Activity: Return copies of the lines below that mention "panel".

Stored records
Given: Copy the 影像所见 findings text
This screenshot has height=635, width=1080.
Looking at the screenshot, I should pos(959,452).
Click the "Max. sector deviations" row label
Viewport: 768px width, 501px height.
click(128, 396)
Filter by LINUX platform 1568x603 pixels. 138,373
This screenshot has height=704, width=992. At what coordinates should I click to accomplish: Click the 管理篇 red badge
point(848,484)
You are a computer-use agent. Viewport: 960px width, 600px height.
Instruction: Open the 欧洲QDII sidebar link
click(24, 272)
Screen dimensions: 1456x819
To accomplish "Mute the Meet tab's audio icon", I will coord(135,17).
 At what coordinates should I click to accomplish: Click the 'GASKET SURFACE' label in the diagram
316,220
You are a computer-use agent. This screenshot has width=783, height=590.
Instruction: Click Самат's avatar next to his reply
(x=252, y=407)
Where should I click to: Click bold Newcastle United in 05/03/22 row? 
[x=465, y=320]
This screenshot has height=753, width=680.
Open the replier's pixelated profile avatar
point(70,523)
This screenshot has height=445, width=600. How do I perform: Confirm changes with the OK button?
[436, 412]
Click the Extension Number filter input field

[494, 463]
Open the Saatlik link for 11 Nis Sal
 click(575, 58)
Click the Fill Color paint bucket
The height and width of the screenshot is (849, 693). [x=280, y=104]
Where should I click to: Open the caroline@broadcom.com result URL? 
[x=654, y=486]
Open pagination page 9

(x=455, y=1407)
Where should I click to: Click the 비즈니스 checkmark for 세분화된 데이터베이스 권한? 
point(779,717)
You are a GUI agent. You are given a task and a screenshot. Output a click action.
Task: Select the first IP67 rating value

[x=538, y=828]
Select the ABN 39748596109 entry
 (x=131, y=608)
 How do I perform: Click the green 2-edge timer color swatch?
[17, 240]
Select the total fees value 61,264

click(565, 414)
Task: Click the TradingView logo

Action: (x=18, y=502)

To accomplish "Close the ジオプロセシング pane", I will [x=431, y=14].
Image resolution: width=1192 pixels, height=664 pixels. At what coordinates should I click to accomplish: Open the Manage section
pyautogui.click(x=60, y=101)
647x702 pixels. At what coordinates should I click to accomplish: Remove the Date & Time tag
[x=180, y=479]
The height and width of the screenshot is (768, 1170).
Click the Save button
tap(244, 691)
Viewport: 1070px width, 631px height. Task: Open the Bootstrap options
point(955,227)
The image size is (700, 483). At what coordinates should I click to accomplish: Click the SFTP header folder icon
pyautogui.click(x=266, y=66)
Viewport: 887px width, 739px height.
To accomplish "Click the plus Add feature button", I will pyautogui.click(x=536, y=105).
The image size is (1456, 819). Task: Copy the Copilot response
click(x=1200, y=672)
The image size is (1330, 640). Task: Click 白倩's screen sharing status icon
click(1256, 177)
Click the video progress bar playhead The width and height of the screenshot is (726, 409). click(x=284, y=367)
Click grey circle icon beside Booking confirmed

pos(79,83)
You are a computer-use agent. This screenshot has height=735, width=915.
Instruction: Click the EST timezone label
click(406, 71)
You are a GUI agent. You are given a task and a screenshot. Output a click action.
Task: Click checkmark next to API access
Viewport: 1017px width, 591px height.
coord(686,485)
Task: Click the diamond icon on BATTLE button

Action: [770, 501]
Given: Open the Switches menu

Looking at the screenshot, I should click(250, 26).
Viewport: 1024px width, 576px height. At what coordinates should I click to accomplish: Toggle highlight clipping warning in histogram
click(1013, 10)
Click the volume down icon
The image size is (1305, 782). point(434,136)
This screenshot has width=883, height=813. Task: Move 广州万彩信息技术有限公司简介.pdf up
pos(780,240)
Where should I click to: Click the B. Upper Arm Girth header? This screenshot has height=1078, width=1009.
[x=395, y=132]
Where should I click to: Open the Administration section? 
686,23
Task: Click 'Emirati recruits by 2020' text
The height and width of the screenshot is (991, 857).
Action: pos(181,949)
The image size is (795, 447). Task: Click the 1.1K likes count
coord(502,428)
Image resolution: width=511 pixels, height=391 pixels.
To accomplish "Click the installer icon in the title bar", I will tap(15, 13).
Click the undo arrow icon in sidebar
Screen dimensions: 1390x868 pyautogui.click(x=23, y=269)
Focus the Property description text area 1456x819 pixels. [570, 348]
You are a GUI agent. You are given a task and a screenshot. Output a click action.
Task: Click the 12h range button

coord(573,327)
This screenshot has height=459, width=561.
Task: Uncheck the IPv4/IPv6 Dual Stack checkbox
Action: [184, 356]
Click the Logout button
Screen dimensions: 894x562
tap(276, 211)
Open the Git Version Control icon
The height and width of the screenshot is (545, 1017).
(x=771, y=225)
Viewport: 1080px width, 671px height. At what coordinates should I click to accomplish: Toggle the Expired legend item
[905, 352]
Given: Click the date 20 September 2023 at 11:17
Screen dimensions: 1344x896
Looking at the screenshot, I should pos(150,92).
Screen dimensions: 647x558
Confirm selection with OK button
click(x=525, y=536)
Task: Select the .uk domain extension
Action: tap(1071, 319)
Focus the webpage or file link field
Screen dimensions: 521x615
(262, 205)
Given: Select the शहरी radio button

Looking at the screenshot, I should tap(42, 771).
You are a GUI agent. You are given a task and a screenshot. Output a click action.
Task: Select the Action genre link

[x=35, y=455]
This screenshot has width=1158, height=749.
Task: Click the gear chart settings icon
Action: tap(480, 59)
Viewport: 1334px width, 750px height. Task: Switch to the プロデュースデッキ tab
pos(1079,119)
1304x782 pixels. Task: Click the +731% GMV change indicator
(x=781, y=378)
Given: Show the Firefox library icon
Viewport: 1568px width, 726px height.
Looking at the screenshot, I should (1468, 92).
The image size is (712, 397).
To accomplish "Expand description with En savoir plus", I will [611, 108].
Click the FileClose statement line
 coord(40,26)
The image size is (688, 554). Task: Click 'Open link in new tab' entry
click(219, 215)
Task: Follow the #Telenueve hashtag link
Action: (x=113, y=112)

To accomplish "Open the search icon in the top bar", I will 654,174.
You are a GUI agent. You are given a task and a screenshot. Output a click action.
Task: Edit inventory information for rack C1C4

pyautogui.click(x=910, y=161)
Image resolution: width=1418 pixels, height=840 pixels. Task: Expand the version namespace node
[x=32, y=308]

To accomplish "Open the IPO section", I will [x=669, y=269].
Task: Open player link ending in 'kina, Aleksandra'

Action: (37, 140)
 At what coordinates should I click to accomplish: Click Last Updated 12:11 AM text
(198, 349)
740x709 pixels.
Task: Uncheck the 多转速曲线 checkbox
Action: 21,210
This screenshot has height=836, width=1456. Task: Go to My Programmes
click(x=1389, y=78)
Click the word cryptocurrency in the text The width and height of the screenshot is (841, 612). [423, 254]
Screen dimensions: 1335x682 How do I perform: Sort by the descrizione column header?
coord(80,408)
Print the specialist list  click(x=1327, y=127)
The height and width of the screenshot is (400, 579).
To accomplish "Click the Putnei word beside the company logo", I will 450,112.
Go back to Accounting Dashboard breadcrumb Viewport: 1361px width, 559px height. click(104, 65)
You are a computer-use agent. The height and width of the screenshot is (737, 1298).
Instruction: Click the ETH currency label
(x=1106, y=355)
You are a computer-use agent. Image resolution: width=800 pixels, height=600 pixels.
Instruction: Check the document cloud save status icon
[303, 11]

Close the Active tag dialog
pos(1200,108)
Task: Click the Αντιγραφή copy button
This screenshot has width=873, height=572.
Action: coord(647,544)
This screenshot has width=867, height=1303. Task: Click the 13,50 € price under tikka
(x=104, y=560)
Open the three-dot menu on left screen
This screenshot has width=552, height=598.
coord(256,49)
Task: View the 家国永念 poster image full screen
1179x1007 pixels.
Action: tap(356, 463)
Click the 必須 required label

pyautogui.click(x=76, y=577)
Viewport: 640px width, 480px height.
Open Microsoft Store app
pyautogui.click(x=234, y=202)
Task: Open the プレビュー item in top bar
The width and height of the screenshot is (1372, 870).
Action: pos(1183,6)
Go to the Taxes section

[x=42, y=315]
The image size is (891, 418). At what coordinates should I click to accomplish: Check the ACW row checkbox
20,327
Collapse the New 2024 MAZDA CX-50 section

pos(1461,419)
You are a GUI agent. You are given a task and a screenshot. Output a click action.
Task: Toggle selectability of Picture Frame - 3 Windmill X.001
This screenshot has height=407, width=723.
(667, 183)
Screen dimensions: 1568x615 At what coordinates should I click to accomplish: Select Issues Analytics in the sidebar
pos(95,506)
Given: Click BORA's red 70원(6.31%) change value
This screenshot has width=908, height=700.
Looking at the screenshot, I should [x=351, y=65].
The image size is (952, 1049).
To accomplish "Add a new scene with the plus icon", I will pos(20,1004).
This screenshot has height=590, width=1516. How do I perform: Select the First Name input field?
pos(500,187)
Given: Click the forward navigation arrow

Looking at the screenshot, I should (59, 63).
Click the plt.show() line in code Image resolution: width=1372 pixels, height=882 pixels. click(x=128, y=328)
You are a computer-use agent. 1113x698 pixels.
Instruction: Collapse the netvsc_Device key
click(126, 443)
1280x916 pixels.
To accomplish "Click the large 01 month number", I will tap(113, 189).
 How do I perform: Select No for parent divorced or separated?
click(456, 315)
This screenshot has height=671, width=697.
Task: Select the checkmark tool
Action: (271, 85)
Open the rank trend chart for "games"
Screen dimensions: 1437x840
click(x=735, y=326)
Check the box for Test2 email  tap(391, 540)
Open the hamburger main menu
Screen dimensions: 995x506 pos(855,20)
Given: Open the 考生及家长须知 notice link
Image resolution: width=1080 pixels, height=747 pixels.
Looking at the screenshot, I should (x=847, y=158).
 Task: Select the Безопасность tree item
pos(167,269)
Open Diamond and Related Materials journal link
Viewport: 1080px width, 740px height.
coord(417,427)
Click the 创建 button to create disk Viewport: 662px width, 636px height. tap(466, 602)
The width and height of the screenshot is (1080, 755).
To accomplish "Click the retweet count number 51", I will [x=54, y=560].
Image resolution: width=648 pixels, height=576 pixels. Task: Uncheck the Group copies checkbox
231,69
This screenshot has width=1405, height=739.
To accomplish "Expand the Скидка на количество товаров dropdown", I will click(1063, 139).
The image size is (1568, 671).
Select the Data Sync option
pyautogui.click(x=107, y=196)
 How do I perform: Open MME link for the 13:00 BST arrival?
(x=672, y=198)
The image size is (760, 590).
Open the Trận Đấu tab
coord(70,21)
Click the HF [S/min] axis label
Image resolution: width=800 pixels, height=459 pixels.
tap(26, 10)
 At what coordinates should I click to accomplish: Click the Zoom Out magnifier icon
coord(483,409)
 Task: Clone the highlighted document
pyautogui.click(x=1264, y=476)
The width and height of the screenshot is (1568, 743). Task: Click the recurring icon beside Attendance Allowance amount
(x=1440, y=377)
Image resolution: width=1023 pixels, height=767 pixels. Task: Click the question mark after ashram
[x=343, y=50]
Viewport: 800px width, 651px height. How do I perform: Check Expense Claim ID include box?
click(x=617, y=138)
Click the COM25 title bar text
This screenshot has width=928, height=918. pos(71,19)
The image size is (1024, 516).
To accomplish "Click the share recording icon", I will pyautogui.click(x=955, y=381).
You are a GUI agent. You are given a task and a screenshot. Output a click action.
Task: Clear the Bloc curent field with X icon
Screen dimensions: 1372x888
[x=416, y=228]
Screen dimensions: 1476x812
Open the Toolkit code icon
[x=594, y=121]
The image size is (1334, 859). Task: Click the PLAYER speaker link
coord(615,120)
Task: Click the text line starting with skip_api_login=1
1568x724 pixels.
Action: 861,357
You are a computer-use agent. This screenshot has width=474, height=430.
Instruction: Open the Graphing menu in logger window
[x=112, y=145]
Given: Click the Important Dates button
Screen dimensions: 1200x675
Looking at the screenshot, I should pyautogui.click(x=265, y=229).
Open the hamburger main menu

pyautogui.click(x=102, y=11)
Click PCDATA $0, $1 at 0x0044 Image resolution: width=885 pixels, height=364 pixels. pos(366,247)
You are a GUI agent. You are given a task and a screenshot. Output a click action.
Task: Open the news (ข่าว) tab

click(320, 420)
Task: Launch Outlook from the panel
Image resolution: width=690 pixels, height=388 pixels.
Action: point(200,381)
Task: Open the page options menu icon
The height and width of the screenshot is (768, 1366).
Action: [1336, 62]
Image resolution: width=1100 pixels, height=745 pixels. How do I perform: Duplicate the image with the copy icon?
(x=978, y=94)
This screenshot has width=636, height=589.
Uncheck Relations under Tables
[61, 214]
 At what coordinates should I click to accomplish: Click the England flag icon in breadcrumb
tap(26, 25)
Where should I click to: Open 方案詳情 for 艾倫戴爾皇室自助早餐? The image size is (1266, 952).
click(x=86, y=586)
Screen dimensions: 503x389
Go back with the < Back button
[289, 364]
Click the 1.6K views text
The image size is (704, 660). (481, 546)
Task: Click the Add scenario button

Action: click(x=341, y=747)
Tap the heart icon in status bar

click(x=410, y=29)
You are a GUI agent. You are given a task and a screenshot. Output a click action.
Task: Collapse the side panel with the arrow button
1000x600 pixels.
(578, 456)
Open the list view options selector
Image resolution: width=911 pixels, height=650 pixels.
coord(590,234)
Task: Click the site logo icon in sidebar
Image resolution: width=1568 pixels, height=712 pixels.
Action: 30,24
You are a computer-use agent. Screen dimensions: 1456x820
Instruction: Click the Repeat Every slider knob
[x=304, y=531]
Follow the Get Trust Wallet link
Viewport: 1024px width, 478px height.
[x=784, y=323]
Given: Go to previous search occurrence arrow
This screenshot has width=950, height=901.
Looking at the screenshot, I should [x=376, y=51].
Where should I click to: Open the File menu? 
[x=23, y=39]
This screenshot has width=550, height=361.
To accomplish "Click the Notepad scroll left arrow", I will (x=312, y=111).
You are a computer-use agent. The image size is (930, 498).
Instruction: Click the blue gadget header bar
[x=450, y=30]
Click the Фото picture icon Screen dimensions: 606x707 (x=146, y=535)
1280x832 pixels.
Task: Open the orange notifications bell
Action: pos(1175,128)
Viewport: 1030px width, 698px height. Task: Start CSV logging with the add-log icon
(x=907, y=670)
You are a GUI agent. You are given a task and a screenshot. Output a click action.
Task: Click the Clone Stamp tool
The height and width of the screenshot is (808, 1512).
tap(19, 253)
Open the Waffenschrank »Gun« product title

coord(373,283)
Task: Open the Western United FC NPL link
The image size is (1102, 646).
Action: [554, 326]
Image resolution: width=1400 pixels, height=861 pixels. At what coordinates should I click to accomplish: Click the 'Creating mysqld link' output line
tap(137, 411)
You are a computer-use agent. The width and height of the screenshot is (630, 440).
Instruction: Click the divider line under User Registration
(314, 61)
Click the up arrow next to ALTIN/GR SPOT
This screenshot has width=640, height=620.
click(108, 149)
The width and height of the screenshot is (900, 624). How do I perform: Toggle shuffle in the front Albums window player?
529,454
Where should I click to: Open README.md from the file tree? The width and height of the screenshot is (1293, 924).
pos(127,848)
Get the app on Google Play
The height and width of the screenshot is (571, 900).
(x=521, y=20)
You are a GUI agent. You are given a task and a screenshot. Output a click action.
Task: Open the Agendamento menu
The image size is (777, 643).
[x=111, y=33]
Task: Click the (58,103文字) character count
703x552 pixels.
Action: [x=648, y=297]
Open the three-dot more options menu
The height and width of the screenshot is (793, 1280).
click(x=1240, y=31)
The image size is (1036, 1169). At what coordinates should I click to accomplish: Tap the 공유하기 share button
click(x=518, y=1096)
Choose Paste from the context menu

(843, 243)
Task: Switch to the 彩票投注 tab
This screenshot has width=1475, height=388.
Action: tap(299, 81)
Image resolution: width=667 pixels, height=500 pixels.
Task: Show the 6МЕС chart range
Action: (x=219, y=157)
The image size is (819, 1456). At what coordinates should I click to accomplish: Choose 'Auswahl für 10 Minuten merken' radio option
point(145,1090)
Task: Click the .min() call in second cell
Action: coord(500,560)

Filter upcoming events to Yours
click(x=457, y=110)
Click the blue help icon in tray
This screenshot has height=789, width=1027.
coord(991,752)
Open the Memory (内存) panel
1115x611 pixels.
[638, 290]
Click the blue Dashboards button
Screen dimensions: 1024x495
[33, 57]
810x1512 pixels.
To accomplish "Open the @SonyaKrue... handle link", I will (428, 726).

Answer to this exercise:
Task: Launch Outlook from the panel
Task: Collapse the side panel with the arrow button
Open the Memory (内存) panel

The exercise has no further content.